Они помолились вместе и через несколько дней он вернулся в свою часть. Это был последний раз, когда они его видели. Немецкие войска в Бреслау были полностью разбиты, в живых не осталось никого. Дядя Фриц числился без вести пропавшим. Спустя некоторое время тетя Анни и ее дети, Аннелиз и Херберт, опять появились в дверях у Хазелов. Предыдущей ночью, когда они прятались в бомбоубежище, их квартира в центре Франкфурта была полностью разрушена бомбой. Несколько дней они пожили у Хазелов, а потом были эвакуированы в маленький городок на реке Рейн. Закончится ли когда–нибудь этот ужас?
В помощь по дому Хелен прислали четырнадцатилетнюю девочку. Гитлер постановил, что до окончания школы все девочки должны были бесплатно отработать год, внеся тем самым свой вклад в общее дело войны. Текла была незаконнорожденным и нежеланным дома ребенком, и поэтому она была рада жить с Хелен, которая очень хорошо к ней относилась. Однако она не имела ни малейшего представления о том, как ухаживать за детьми или выполнять какую–либо работу по дому, поэтому Хелен терпеливо учила ее выполнять необходимые поручения. Текла очень привязалась к их семье и приезжала к ним несколько раз после войны.
Как и раньше, по субботам вместо школы дети ходили в церковь, раздражая этим всех учителей. В классе Герда учитель математики, господин Нойманн, особенно невзлюбил своего маленького ученика.

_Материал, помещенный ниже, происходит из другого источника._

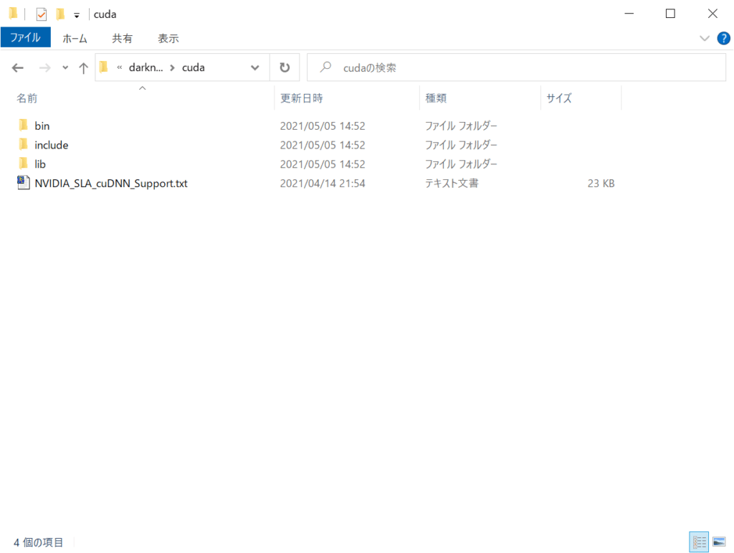Open the address bar history dropdown

[254, 67]
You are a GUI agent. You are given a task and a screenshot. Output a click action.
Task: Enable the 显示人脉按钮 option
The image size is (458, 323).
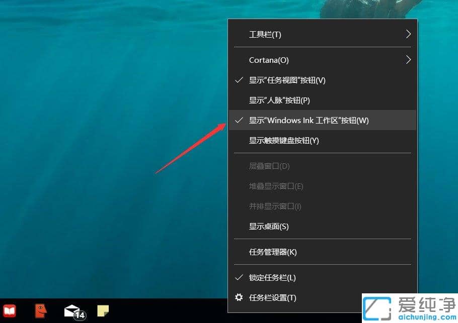284,100
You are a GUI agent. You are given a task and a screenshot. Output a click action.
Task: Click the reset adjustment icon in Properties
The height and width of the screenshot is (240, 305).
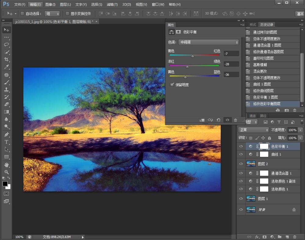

— Хазел, — прошипел он, — ты бросаешь мне вызов? Ты отказываешься пользоваться привилегиями, которые дает Гитлер, и не приходишь по субботам в школу? Но я знаю, как тебя проучить!
Господин Нойманн распределил материал уроков так, что именно по субботам объяснял новый материал. И каждый понедельник он доставал красный журнал из своего чемодана, открывал его, смотрел на список фамилий и вызывал Герда к доске решать задания по новому материалу. Первые два раза, униженный и напуганный, Герд стоял у доски, безнадежно наблюдая, как учитель ставит жирную двойку в журнал под бурный смех всего класса.